Simultaneous Prediction of Interaction Sites on the Protein and Peptide Sides of Complexes through Multilayer Graph Convolutional Networks

Identifying the binding residues of protein–peptide complexes is essential for understanding protein function mechanisms and exploring drug discovery. Recently, many computational methods have been developed to predict the interaction sites of either protein or peptide. However, to our knowledge, no prediction method can simultaneously identify the interaction sites on both the protein and peptide sides. Here, we propose a deep graph convolutional network (GCN)-based method called GraphPPepIS to predict the interaction sites of protein–peptide complexes using protein and peptide structural information.

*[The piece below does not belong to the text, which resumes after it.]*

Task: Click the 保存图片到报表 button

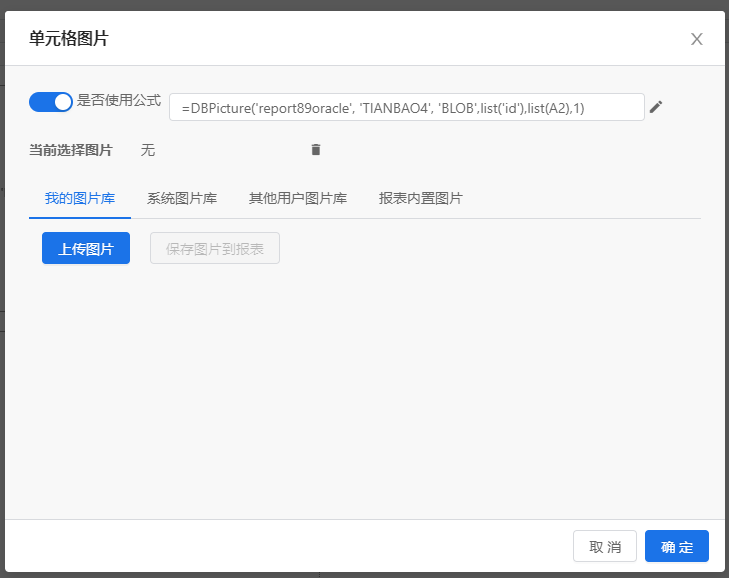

We also propose a companion method, SeqPPepIS, for assisting with the lack of structural information and the flexibility of peptides. SepPPepIS replaces the peptide structural features in GraphPPepIS by learning features from peptide sequences. We performed a comprehensive evaluation of the benchmark data sets, and the results show that our two methods outperform state-of-the-art methods on the accurate interaction sites of both protein and peptide sides. We show that our methods can help improve protein–peptide docking. For docking data sets, our methods maintain robust performance in identifying binding sites, thereby enhancing the prediction of peptide binding poses. Finally, we visualized the analysis of protein and peptide graph embedding to demonstrate the learning ability of graph convolution in predicting interaction sites, which was mainly obtained through the shared parameters of a protein graph and peptide graph.